Ao completar quinze anos, quis uma festa de princesa, mas vovó comprou apenas um frango assado e disse que aquilo era o que eu merecia. Até hoje, não entendi completamente aquela atitude, só sentia e senti que passei a ser odiada por ela e isso me gerou um medo absurdo sobre a vida.
Em decorrência disso, acabei indo parar na terapia e assim compreendendo um pouco o que tem acontecido, porque eu tenho uns pensamentos difíceis de sair de minha cabeça, acredito o tempo todo que estou doente, que algo de ruim vai acontecer.
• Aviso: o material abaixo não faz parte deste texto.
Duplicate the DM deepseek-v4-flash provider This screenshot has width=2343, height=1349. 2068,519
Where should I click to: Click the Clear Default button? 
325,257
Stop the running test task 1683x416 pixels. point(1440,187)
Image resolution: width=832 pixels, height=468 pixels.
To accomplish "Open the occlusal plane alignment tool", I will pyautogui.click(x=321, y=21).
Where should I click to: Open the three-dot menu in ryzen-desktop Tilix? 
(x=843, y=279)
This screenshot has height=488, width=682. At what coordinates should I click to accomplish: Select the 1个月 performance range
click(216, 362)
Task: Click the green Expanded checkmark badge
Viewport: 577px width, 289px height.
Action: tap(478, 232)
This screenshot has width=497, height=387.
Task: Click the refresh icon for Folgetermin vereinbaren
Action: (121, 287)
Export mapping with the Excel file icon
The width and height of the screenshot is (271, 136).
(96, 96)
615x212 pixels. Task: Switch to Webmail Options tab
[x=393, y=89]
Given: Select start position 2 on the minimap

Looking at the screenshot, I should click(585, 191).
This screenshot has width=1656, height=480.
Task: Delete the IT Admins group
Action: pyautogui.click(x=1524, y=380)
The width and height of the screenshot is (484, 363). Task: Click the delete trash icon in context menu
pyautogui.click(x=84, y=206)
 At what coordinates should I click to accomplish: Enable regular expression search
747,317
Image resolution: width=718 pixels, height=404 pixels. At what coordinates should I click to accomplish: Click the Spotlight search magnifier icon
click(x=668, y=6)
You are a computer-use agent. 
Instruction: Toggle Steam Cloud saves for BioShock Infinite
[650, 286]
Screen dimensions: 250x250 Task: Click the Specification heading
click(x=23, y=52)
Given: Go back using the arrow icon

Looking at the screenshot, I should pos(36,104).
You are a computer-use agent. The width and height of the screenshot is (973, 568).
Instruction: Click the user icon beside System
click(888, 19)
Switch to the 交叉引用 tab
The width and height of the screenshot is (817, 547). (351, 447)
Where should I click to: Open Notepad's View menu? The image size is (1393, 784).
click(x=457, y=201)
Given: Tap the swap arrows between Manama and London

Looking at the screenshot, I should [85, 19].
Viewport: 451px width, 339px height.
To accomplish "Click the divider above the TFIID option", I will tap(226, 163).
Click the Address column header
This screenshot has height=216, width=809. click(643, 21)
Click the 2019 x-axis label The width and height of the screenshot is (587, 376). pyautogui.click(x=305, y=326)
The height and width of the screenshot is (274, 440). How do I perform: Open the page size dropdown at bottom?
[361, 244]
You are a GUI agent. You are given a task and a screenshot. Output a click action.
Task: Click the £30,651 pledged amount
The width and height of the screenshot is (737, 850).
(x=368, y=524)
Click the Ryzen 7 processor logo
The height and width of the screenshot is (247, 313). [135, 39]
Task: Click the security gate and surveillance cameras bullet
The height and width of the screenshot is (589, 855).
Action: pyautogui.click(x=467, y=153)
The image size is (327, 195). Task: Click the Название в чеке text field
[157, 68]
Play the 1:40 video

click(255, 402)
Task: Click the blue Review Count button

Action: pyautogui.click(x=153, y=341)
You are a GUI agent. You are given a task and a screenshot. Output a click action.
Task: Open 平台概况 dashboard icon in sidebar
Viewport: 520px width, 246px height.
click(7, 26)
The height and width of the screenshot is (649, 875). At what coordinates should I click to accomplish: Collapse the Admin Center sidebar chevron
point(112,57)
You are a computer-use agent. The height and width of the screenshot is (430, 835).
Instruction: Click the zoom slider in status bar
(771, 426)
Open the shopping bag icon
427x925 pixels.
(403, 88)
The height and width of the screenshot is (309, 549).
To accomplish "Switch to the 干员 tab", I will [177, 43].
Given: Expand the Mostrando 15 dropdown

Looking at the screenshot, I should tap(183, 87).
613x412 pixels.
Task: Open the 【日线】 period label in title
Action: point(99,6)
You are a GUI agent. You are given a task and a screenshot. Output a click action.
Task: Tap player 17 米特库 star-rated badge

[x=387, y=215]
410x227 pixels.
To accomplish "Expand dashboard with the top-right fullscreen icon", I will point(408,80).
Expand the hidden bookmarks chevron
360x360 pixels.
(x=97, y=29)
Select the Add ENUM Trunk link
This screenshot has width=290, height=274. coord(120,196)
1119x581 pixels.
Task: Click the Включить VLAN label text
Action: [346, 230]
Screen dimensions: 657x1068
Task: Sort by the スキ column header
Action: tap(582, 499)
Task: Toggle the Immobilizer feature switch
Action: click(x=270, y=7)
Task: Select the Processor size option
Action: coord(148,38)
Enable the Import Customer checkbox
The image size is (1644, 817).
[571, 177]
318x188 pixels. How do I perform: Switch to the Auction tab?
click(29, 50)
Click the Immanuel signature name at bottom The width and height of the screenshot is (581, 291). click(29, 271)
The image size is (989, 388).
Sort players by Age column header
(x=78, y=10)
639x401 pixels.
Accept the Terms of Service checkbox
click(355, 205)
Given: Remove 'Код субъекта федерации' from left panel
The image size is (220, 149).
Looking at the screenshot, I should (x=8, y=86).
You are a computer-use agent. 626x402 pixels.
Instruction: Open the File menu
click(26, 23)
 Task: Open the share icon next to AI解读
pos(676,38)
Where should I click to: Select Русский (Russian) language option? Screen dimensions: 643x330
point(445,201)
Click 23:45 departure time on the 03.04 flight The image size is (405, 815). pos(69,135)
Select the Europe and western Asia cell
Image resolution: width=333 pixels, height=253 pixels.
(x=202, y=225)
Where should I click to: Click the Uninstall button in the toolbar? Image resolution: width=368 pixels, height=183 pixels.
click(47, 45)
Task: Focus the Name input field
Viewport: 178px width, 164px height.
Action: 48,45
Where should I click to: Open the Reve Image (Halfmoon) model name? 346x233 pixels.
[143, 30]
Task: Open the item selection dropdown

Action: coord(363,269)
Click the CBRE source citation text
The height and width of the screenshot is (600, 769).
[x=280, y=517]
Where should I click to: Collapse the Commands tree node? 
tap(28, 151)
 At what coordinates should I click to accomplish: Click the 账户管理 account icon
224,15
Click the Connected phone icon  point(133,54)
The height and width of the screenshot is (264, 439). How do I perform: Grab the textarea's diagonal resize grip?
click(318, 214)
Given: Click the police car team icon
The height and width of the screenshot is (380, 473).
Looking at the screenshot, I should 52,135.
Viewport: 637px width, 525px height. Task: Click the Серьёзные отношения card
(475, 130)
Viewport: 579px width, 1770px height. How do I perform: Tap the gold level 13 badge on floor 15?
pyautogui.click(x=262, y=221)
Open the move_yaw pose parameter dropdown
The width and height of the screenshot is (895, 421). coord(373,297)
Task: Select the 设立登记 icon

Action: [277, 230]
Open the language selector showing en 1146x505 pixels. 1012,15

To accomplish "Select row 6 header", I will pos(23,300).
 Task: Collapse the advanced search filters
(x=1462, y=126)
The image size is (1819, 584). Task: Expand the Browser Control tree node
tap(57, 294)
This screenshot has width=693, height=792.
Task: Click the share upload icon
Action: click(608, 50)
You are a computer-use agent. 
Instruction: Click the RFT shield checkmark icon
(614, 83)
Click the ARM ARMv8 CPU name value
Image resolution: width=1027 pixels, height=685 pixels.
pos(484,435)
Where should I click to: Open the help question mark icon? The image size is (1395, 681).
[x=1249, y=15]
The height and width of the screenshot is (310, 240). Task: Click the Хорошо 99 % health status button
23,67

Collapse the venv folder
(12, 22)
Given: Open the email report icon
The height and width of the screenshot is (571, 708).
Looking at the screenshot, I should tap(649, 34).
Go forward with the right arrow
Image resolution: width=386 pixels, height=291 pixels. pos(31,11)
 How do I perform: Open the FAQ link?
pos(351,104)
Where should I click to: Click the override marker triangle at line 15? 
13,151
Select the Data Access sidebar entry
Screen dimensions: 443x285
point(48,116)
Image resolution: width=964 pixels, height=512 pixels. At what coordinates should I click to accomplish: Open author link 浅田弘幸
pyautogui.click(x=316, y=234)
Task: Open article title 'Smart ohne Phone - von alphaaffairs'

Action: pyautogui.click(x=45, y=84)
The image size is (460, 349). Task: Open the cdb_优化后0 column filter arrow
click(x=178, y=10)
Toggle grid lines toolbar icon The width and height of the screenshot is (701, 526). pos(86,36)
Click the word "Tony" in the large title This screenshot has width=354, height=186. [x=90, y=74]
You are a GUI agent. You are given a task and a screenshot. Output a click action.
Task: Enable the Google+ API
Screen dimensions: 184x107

Continuamente espero o pior de todos e tenho pavor de pensar em enlouquecer, perder o controla de minha vida, de sofrer algum acidente, ficar com sequelas de algumas… é angustiante pensar essas coisas, por isso tenho refletido sobre minha vida, entendido melhor minha história e aprendendo a caminhar apesar dessas ideias estranhas e ruins que rondam minha mente…
Nenhum de meus contos retrata o caso de algum paciente atendido por mim. Trata-se de uma ilustração da vida cotidiana, de histórias que motivam pessoas a procurarem terapia/psicoterapia.